**GIVEN INFORMATION**
☆ ☆ ☆ ☆

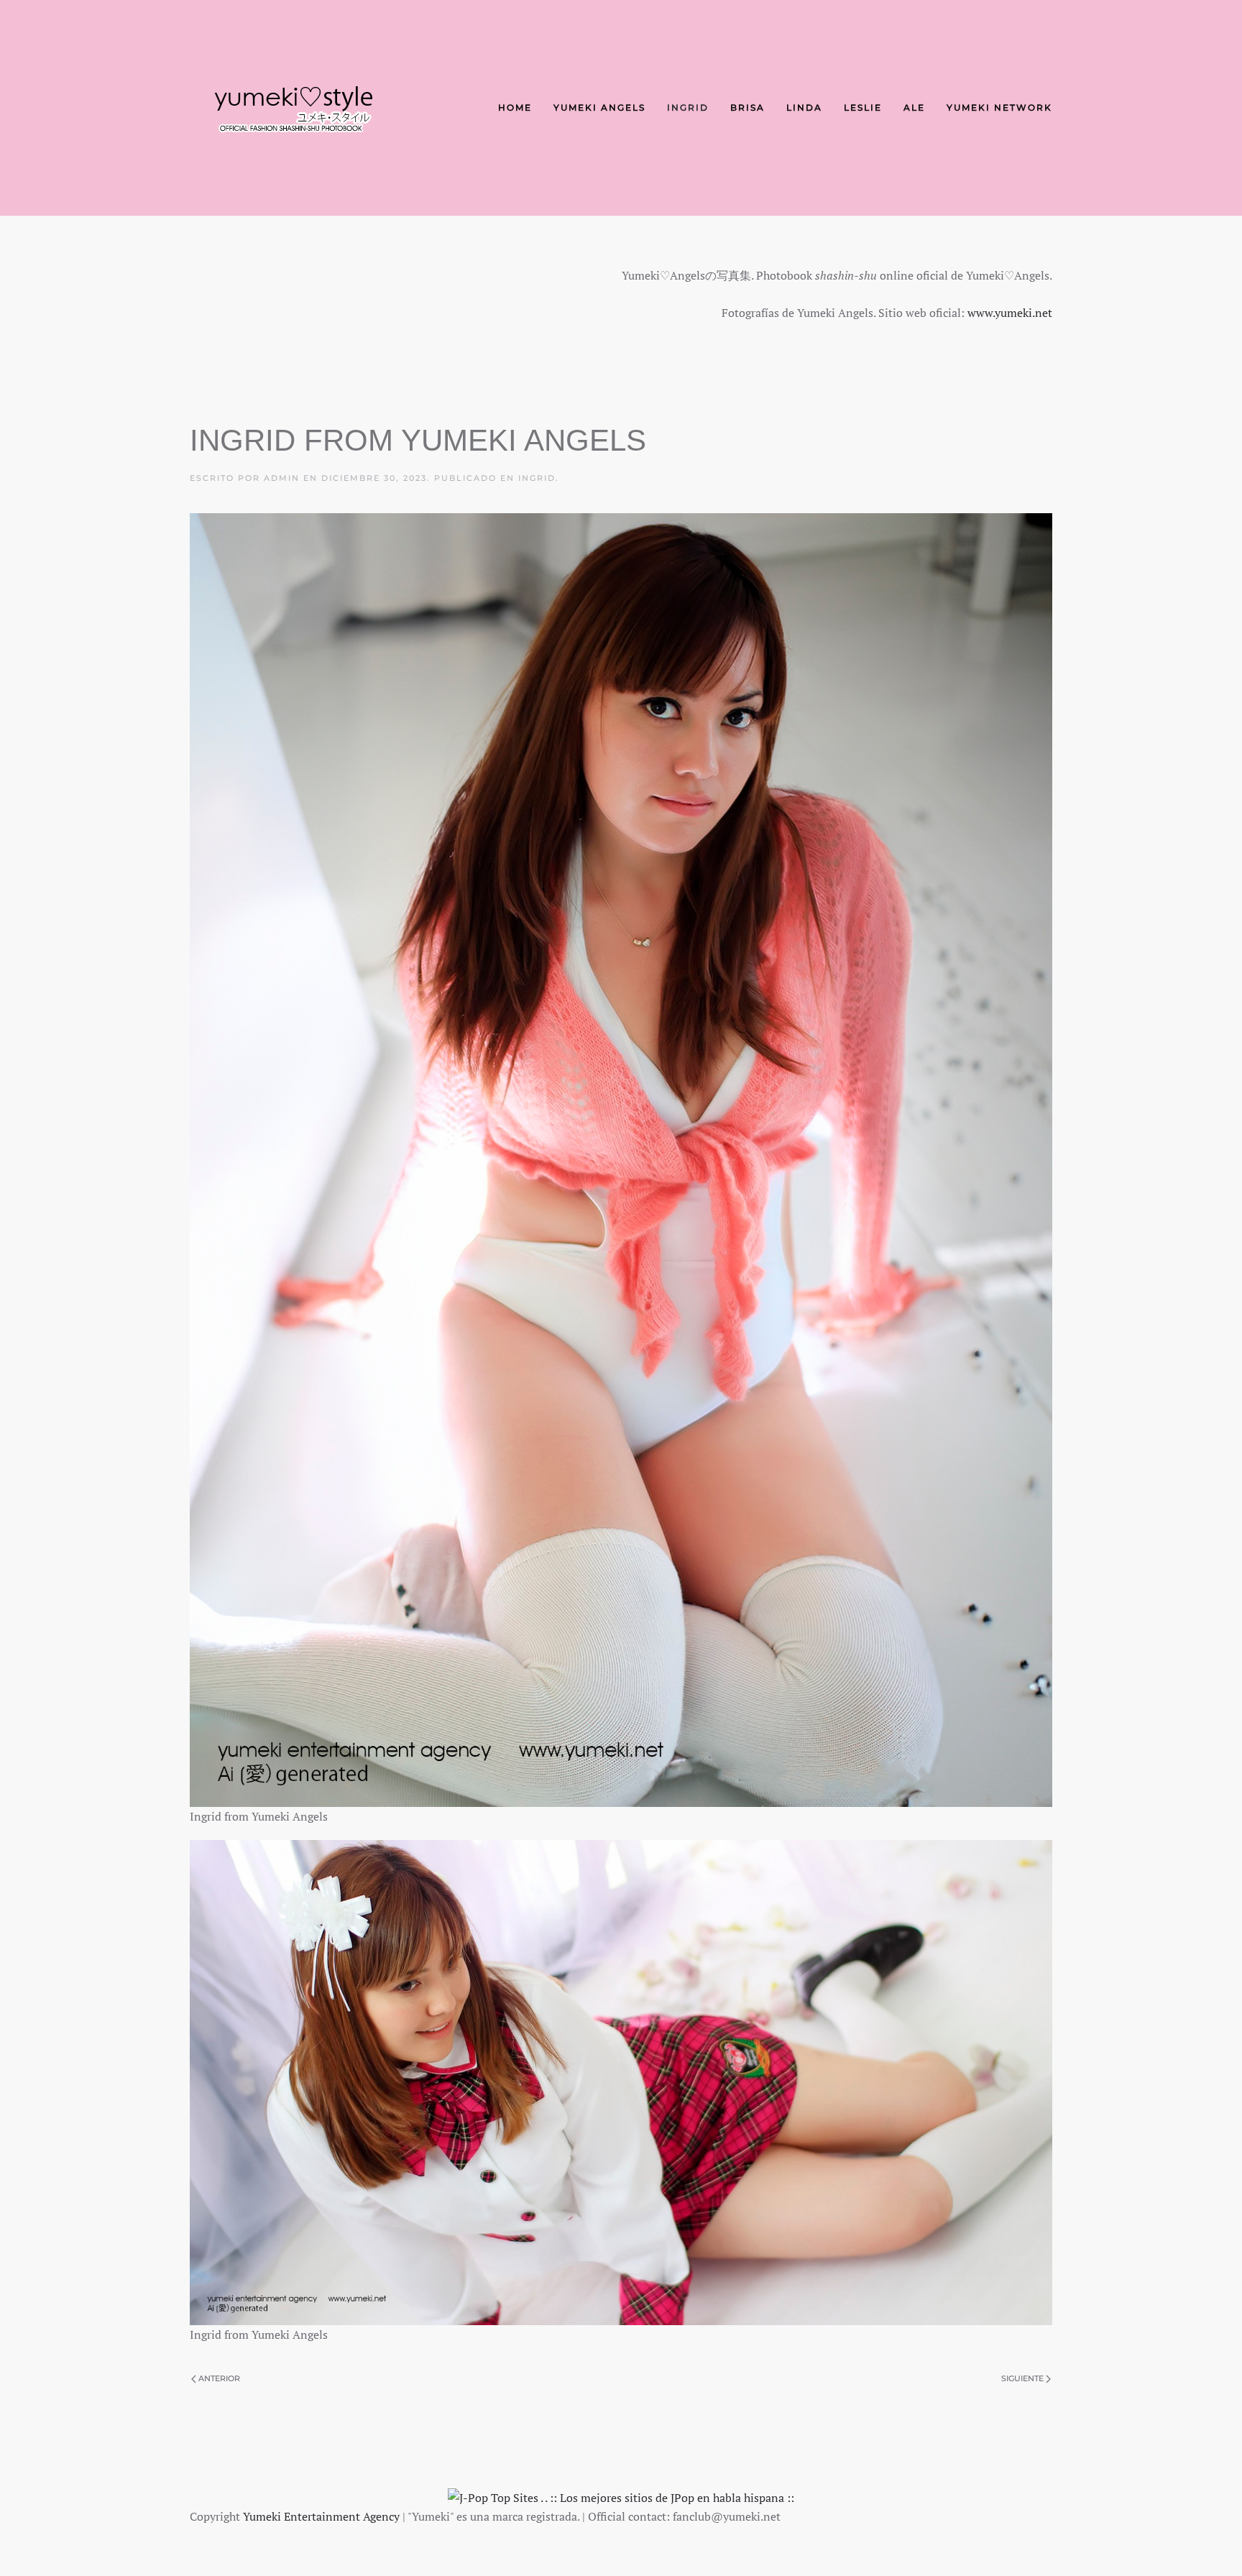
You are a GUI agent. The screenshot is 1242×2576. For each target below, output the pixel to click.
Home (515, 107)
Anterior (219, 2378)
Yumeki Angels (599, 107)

☆ ☆ ☆ ☆

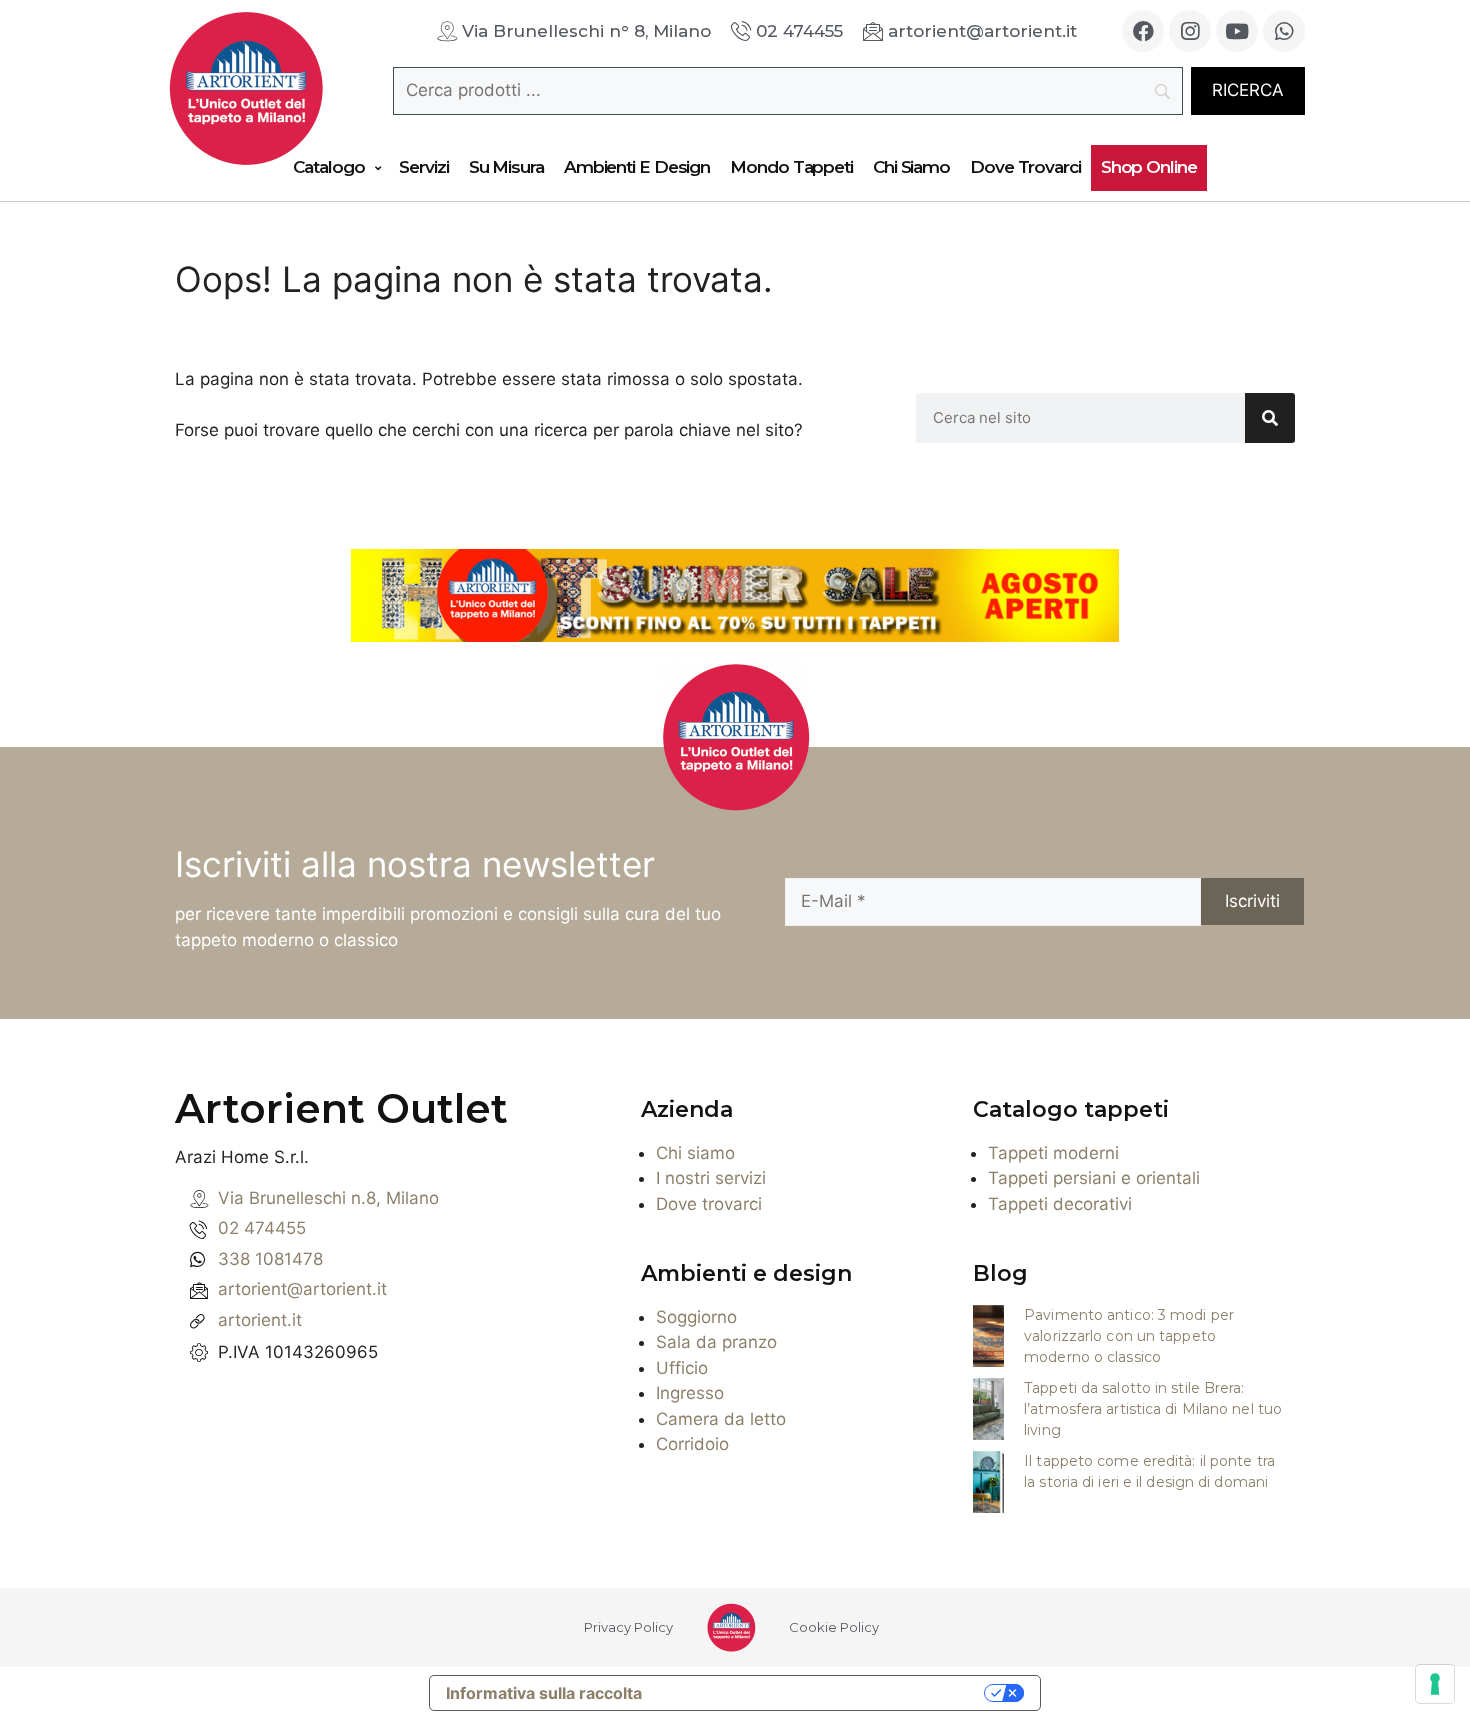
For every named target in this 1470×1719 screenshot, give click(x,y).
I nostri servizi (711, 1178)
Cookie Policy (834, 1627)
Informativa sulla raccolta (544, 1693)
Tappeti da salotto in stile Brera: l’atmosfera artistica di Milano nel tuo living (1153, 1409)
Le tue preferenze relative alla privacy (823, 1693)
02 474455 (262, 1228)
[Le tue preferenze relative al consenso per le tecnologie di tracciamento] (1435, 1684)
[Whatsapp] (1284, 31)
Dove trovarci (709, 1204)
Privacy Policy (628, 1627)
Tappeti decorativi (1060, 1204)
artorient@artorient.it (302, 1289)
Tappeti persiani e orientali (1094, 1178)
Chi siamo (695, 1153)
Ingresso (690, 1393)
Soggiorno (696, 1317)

☆ ☆ ☆ ☆

**ASSIGNMENT**
The answer is a number alone: how many lines of the data contain the string "target"?

**ANSWER SECTION**
2